TOUCAN: Synthesizing 1.5M Tool-Agentic Data from Real-World MCP Environments

📝 Paper Summary

Tool-use post-training Synthetic data generation

Toucan synthesizes a massive dataset of 1.5 million agent trajectories by interacting with nearly 500 real-world Model Context Protocol servers to train LLMs in complex, multi-turn tool use.

Core Problem

Open-source tool-agent development is hindered by a lack of high-quality, permissively licensed training data that captures the complexity of real-world tool interactions.

Why it matters:

Existing datasets lack tool diversity, authentic tool responses, or multi-turn complexity, limiting agent capability in production environments
Current approaches often rely on simulated toolsets or simple single-turn interactions, failing to prepare agents for edge cases and failures

Concrete Example: Previous datasets might simulate a weather API call with a hallucinated JSON response. Toucan connects to a real Weather MCP server, executes the actual tool, captures the real API output (including errors), and generates a trajectory based on that ground truth.

Key Novelty

Toucan Dataset & Pipeline

Leverages the Model Context Protocol (MCP) to standardize connections to diverse real-world tools (filesystems, databases, APIs) rather than custom implementations
Uses a 'self-simulation' pipeline where teacher models generate tasks based on real MCP specs, execute them against live servers, and filter results based on execution success
Introduces extension mechanisms for 'irrelevance' (rejecting unsolvable queries) and multi-turn dialogue to simulate realistic user-agent interactions

Architecture

The complete Toucan data construction pipeline from MCP server onboarding to final trajectory filtering and extensions.

Evaluation Highlights

Toucan-tuned models achieve state-of-the-art performance on the MCP-Universe benchmark, consistently outperforming leading models of comparable size
Outperforms larger closed-source models on BFCL V3 benchmark in function calling accuracy across single and multi-turn scenarios
Demonstrates substantial improvements on τ-Bench and τ²-Bench in tool selection, execution fidelity, and multi-turn reasoning

Breakthrough Assessment

8/10

Significantly scales up open-source agent training data using real-world protocols (MCP) rather than simulations. The reliance on live execution for ground truth is a strong differentiator.

⚙️ Technical Details

Problem Definition

Setting: Supervised fine-tuning of LLMs for agentic tool use (function calling and reasoning)

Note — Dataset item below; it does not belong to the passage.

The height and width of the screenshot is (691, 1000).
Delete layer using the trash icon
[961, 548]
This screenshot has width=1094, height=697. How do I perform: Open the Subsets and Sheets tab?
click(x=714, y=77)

Inputs: User query plus a set of available tools defined by MCP specifications

Outputs: A trajectory of thought (reasoning), tool calls, and final response

Pipeline Flow

MCP Server Onboarding (Filter & Test)
Task Synthesis (Generate Questions)
Task Filtering (Quality Check)
Trajectory Generation (Agent Execution)
Post-Filtering (Validation)

System Modules

MCP Server Onboarding

Filter raw MCP servers for streamable HTTP support and no-auth requirements; validate with test questions

Model or implementation: None (Rule-based + Test Execution)

Task Synthesis (Generation)

Generate diverse user queries (tasks) based on server capabilities (Single, Multi, and Featured strategies)

Model or implementation: Mistral-Small, DevStral-Small, GPT-OSS, Kimi-K2, Qwen3-32B

Task Filtering (Filtering)

Annotate and filter tasks based on difficulty, realism, and clarity

Model or implementation: Kimi-K2 (selected for correlation/cost balance)

Trajectory Generation (Generation)

Execute tasks using teacher agents against live MCP servers to record full interaction traces

Model or implementation: GPT-OSS-120B, Kimi-K2, Qwen3-32B (via Qwen-agent and OpenAI-agent frameworks)

Post-Filtering (Filtering)

Validate tool execution success, sequence correctness, and answer quality

Model or implementation: Rule-based scripts + GPT-OSS-120B (Judge)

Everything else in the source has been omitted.